start

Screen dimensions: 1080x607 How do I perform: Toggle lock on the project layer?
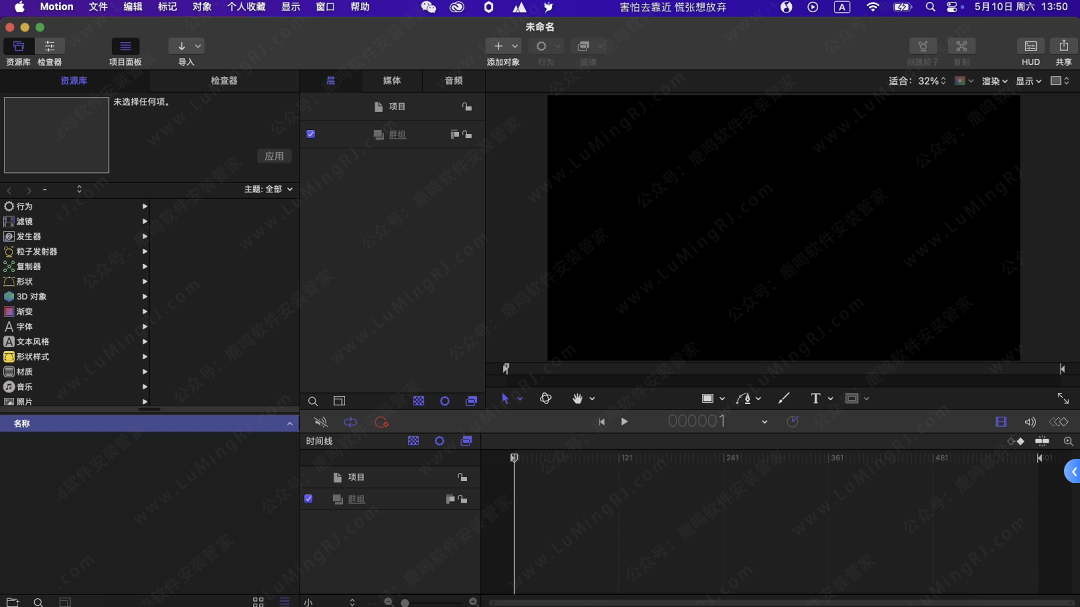pyautogui.click(x=466, y=107)
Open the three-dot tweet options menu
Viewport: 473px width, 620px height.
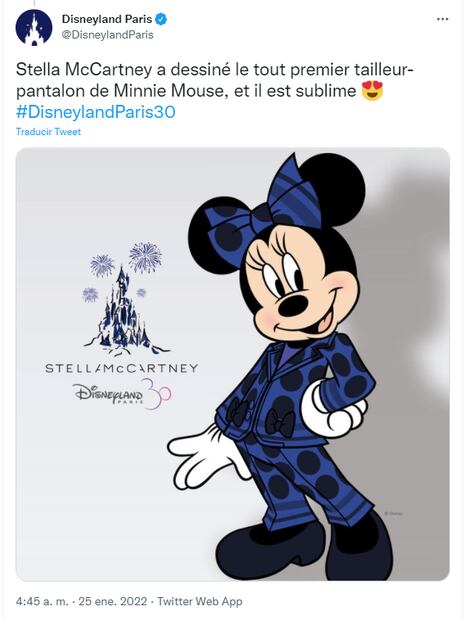click(x=442, y=19)
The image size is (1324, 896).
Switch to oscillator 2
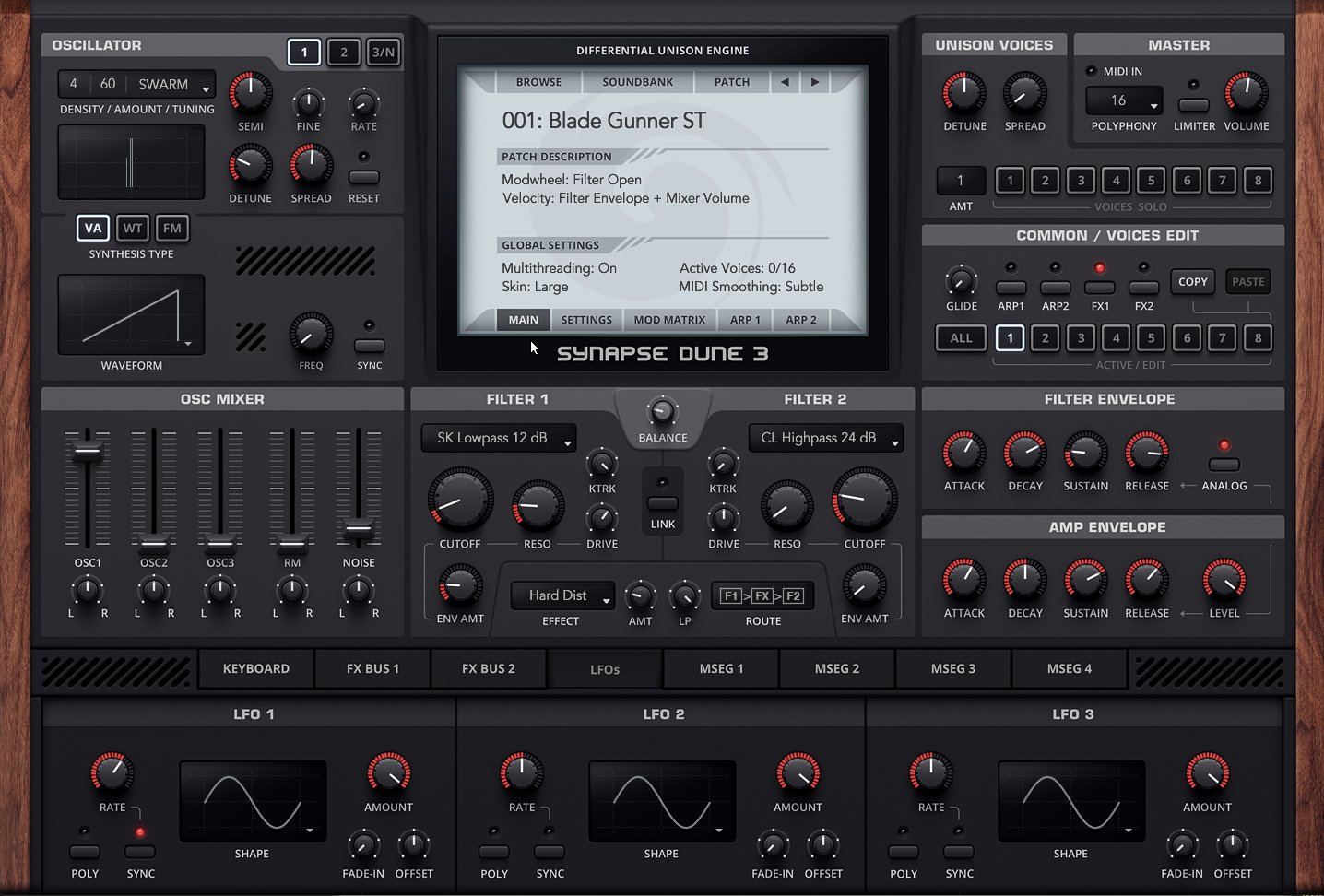[344, 52]
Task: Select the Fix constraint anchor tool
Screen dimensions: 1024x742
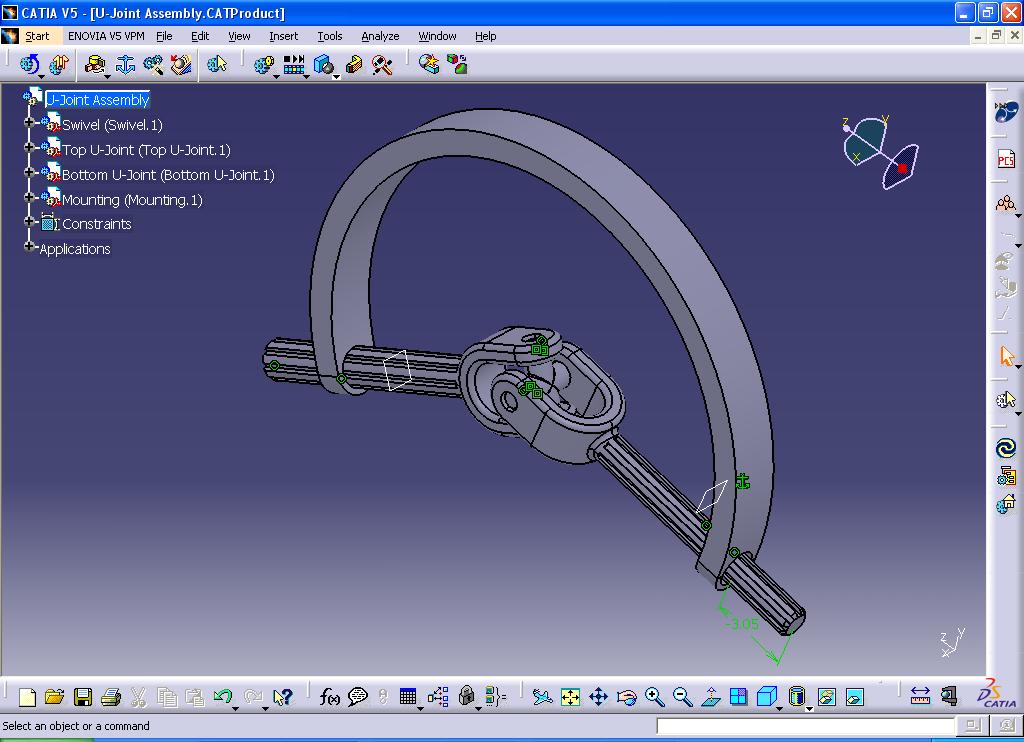Action: [x=125, y=64]
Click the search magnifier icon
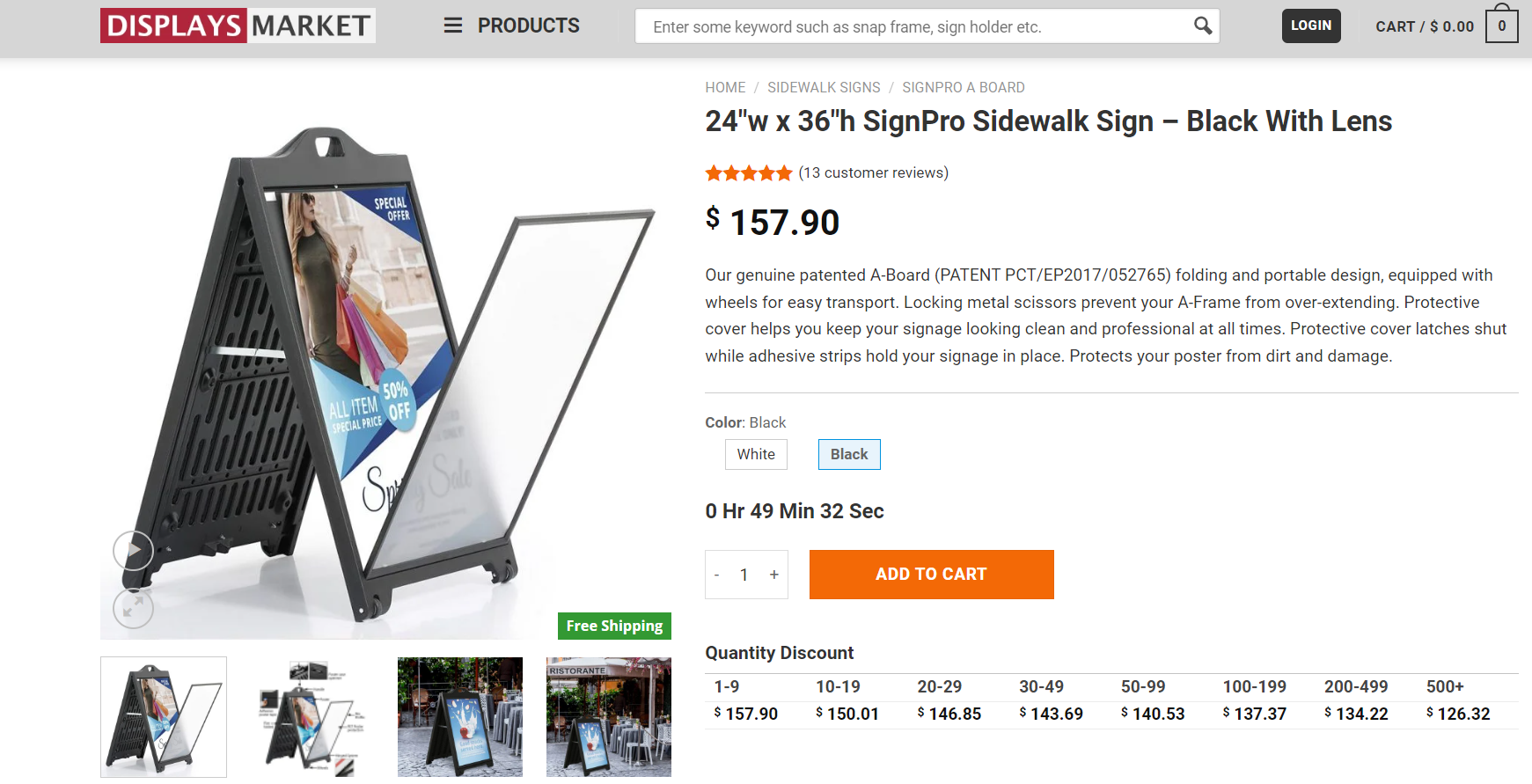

end

GIVEN EXERCISE.
Retype the part of the items that opens with the line containing "Task: Select the Fix constraint anchor tool" and runs through the end of the items, leaving the pictures out.

SOLUTION FOR THIS PROBLEM.
Task: Select the Fix constraint anchor tool
Screen dimensions: 1024x742
Action: [x=125, y=64]
Click the search magnifier icon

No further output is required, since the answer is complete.